● REQUIREMENT
Print out the entries from the line containing "You are a computer-use" through the last line, exactly, and print nothing else. Pictures are not copied.

● Dataset entries
━━━━━━
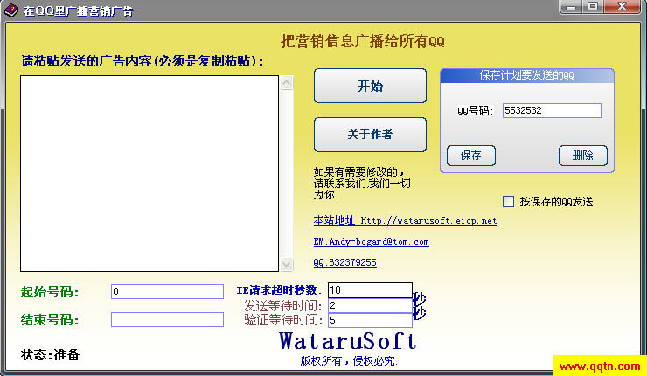647x376 pixels.
Task: Focus the QQ号码 input field
Action: pyautogui.click(x=551, y=111)
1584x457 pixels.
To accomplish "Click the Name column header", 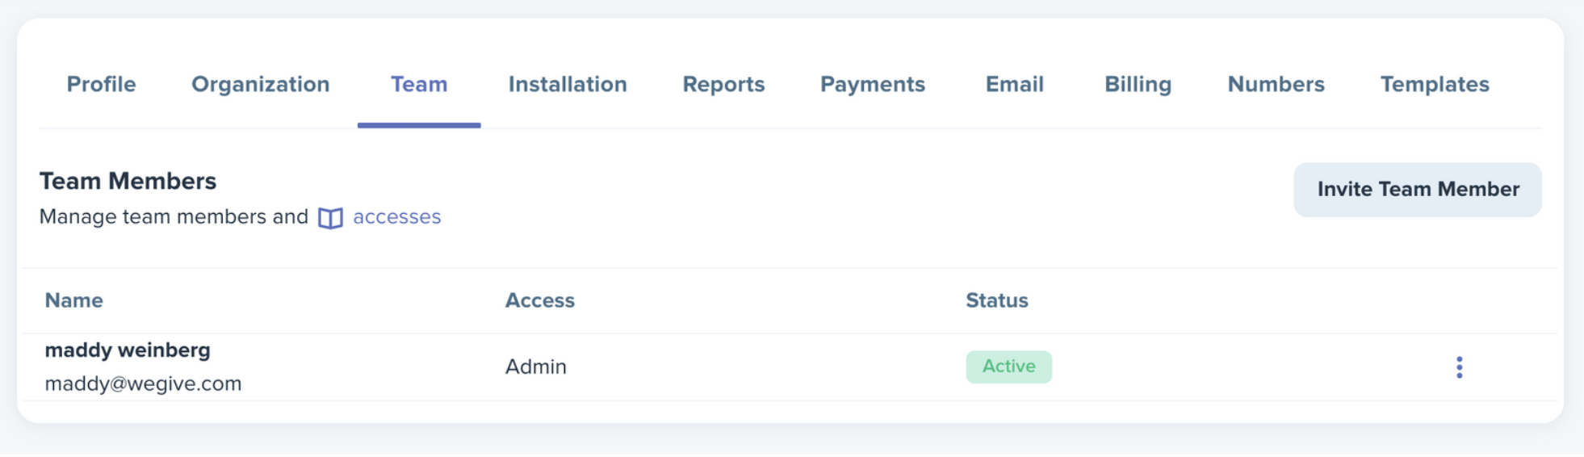I will (73, 300).
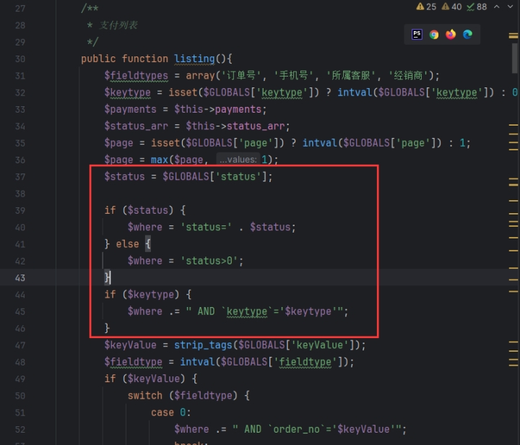Click the listing function name
Screen dimensions: 520x445
point(194,59)
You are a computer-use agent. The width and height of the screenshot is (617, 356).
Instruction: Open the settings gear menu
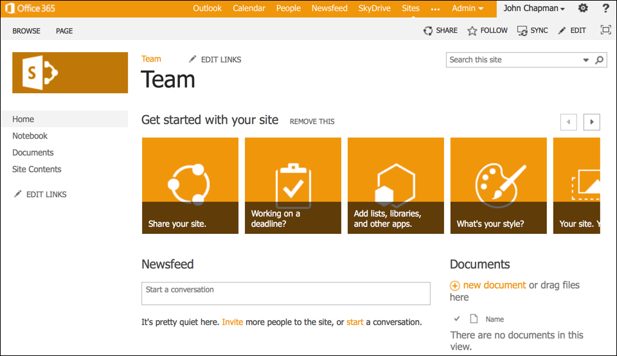coord(583,8)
━━━━━━
● RESULT BELOW
You are a computer-use agent. The width and height of the screenshot is (617, 356).
Instruction: Open the settings gear menu
coord(583,8)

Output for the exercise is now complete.